Although Matthew Caulfield, W’16, GW’20, spent the first year of his undergraduate education at Georgetown University in Washington, D.C., he didn’t delve deeply into the study of public policy until after he transferred to Wharton in 2013. With support from the Wharton Public Policy Initiative (PPI), Matt returned to D.C. the summer after his sophomore year to work at Third Way, a centrist think tank, in their Capital Markets Initiative.
“The Initiative focuses on explaining financial instruments and concepts, such as derivatives or bank liquidity, to D.C. policy professionals,” Matt said. During his internship, he co-authored a report on Bitcoin’s monetary features and also contributed to a paper on the Financial Stability Oversight Council’s designation of systemically important financial institutions. “My internship exceeded my expectations. I was given the opportunity to do real policy work. It was a wonderful experience.”
Why Continue With a PhD?
As Matt was finishing his undergraduate degree at Wharton, a private-sector firm asked him to join their two-year executive-training program as soon as he graduated. However, he ultimately decided to stay at Wharton and pursue a PhD in Ethics and Legal Studies, in preparation for an academic career.
“I thought getting paid to read and write about whatever I’m interested in sounded like an amazing career option and I’ve always enjoyed teaching,” Matt said. His interests lie in business ethics — issues “at the nexus of economics, management, law, and philosophy.” For Matt, this combination provides “a full outlook on how businesses can, do, and should operate.” Currently, he is finishing a dissertation entitled “None of Your Business Ethics: A Defense of Secrecy in Business” that examines the ethics of secrecy in firms and markets.
Becoming an Expert in Election Technology
While forging ahead with his dissertation, Matt has also been serving as the Principal Investigator for a research project to update PPI’s 2016 study of the election technology industry: “The Business of Voting,” sponsored by PPI.
Matt was part of a team of six students who contributed to writing the 2016 report, which explores the ways in which the industry’s structure inhibits innovation from developing more reliable, accessible, and secure voting machines. He got involved with the study because he saw it as a chance to combine economic, strategic, and policy analysis.

----

Activity list:
[a] In the profile of Matthew Caulfield, at what think tank did Matt work the summer after his sophomore year?
[b] Rewrite the profile of Matthew Caulfield from "As Matt was" to "an academic career.", changing "executive-training program" to "management-training program".
[c] Carry on with the profile of Matthew Caulfield from its last sentence.

Available data:
----

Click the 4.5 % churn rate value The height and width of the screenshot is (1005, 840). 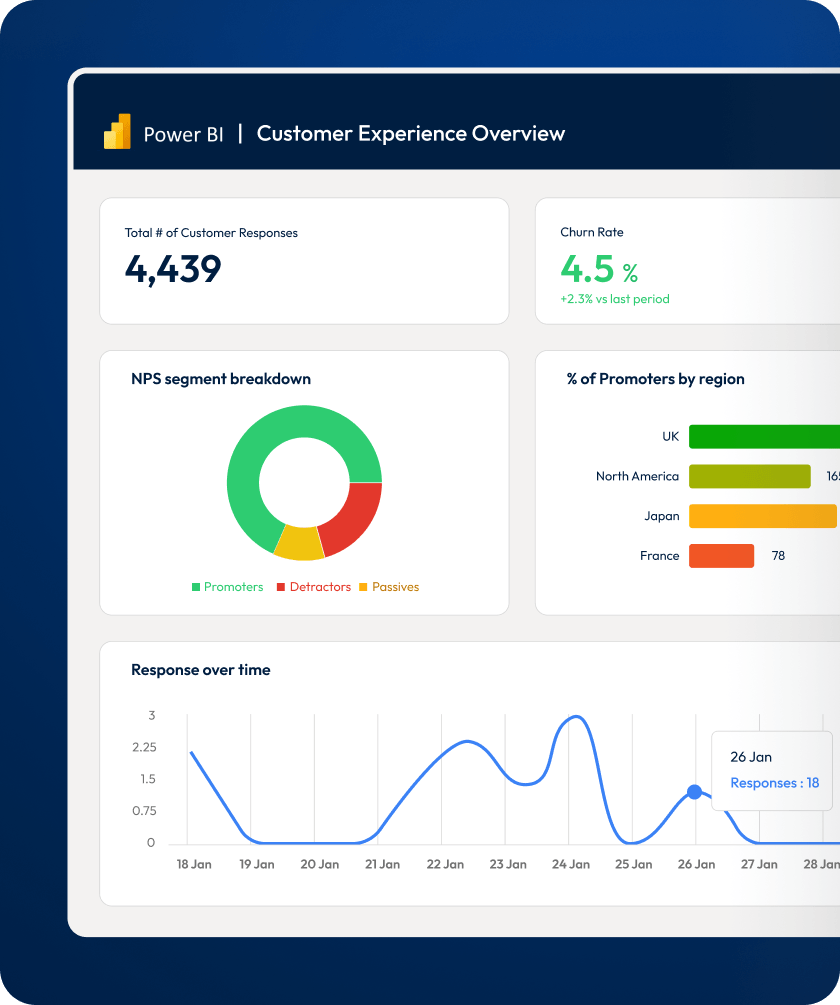point(598,269)
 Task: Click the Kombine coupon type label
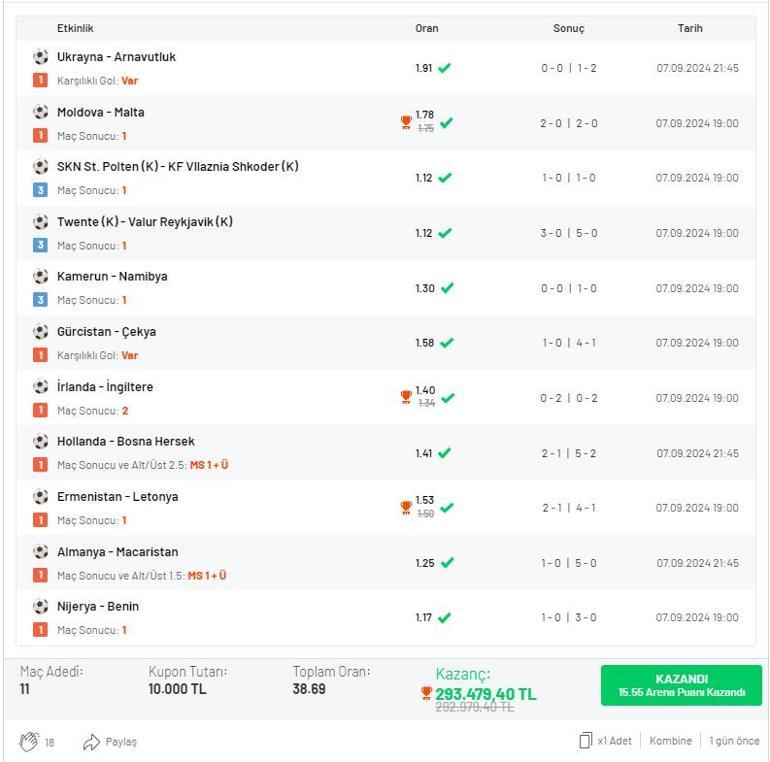tap(670, 741)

----

Answer set:
[a] Third Way, a centrist think tank.

[b]
As Matt was finishing his undergraduate degree at Wharton, a private-sector firm asked him to join their two-year management-training program as soon as he graduated. However, he ultimately decided to stay at Wharton and pursue a PhD in Ethics and Legal Studies, in preparation for an academic career.

[c]
He became the spokesperson for the study and earned opportunities to present its findings at multiple conferences, including the Global Election Technology Summit and National Conference of State Legislatures. Matt was also invited to serve as an expert to the National Academies of Sciences, Engineering, and Medicine’s Committee on the Future of Voting.
“Being treated as an expert in election tech markets has been both flattering and somewhat alarming,” Matt said. “The fact that I, beginning as an undergraduate student, have become one of the main commentators on election technology markets points to how little market-oriented commentary currently exists.”
Advancing His Career in Public Policy
As Matt enters his seventh year as a Wharton student, he is busy applying for academic positions and deeply appreciative of all that the School has enabled him to achieve.
“Wharton has made me feel more and more comfortable with piercing traditional disciplinary boundaries. Deep engagement with philosophy, management, and law is not only possible but hugely valuable.”
“The Wharton name has been instrumental to getting different stakeholders invested in our project, and the resources offered by the Wharton Public Policy Initiative have allowed us not only to conduct this research but introduce it to most major groups working in this area.”